Constraints on variable number of periods per day

totera · July 05, 2019, 07:04:00 PM

Hello, a problem. Classes can have six 5-period days or, as an alternative, Physical Education in the 6th period of a day (Monday to Friday), only 4 periods on Saturday and 5 periods in the other four days.
While it is easy to impose max one 6th period and possibly only PE in it, I can't find a constraint to make Saturday the shorter day.

Volker Dirr · July 05, 2019, 07:34:12 PM

Just set a break constraint on saturday in the last hour(s).
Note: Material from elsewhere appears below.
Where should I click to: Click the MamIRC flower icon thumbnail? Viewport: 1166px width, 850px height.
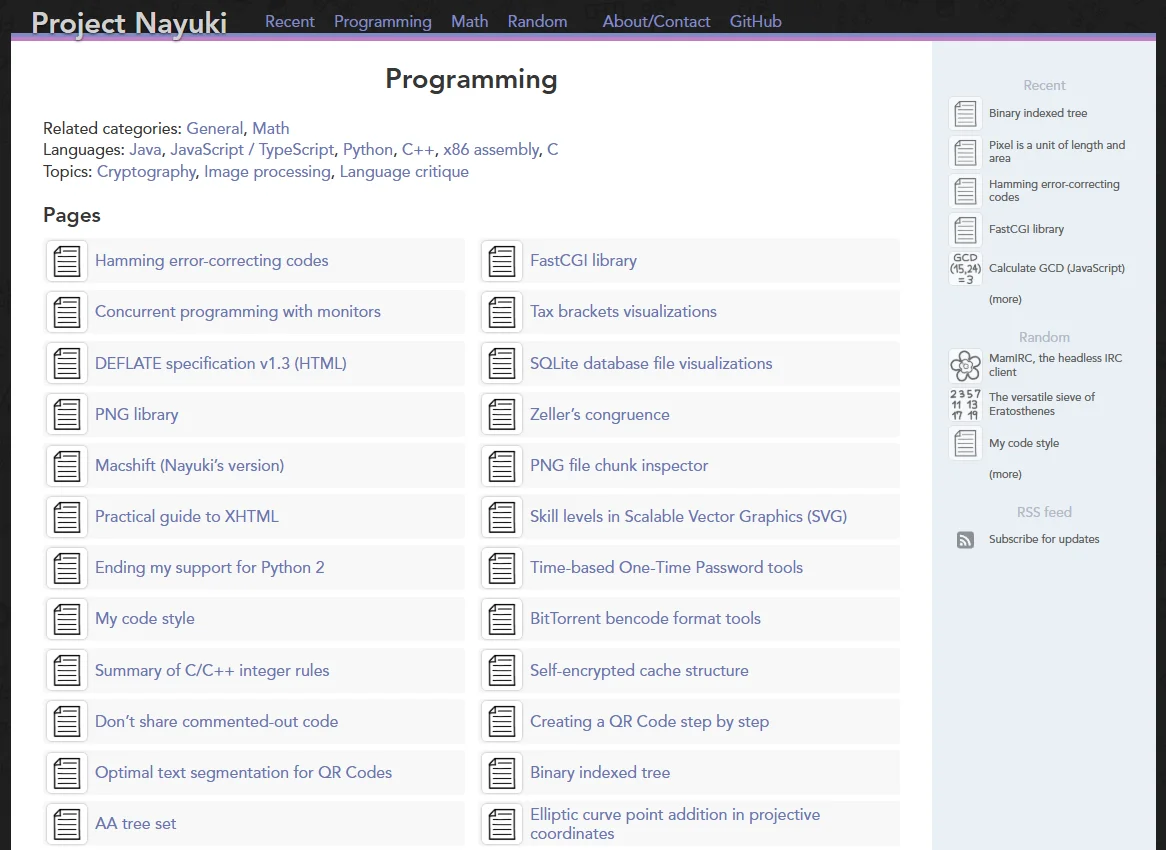coord(965,366)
Liviu Lalescu · July 05, 2019, 07:35:59 PM

I am not sure I understand correctly. Either students set not available or break on Saturday 5th hour (easy case), or, for each students set, a constraint activities occupy max time slots from selection: all activities of that students set, selected slots = all Saturday, max occupied = 4 (if you don't know which hour(s) to forbid on Saturday).

totera · July 06, 2019, 12:33:18 AM

Thank you for your quick reply.

I'll try to give a better explanation.
Most of classes have the following timetable:
-MTWTFS
1oooooo
2oooooo
3oooooo
4oooooo
5oooooo
6xxxxxx

Anyway, to take advantage of the school gym some classes have a 6th period on a single day from Monday to Friday and in compensation they end Saturday lessons after 4th period, so they have a similar timetable:
-MTWTFS
1oooooo
2oooooo
3oooooo
4oooooo
5ooooox
6xxoxxx

In the past years, it was predetermined before the generation of the timetable which classes had a 6th period, so it was possible for them to set 5th period on Saturday unavailable.

Now, since Saturday is a "difficult" day, since it is requested as free day by many teachers, I would like to let FET decide the classes with a 6x5 timetable and the classes with a 6th period and a shorter Saturday.
Unfortunately, I am not able to force the 5th period to be always occupied from Monday to Friday, and FET produces class timetables with 5 periods on Saturday and 4 periods e.g. on Monday, which is not acceptable.

Liviu Lalescu · July 06, 2019, 08:05:57 AM

I think there are two possible solutions, both using the same constraint type, activities occupy max time slots from selection:

Add not available/break Sat 6th, then:

1) One constraint for each primary students set: select all the slots other than Mon-Fri 5th, and add all activities of that students set, and max occupied so that the 5th slots Mon-Fri will always be occupied, all of them (see the constraint's help on how to do this).

2) One constraint for each primary students set, select these 6 slots: Mon-Fri 6th, and Sat 5th. All activities of this students set, max occupied = 1.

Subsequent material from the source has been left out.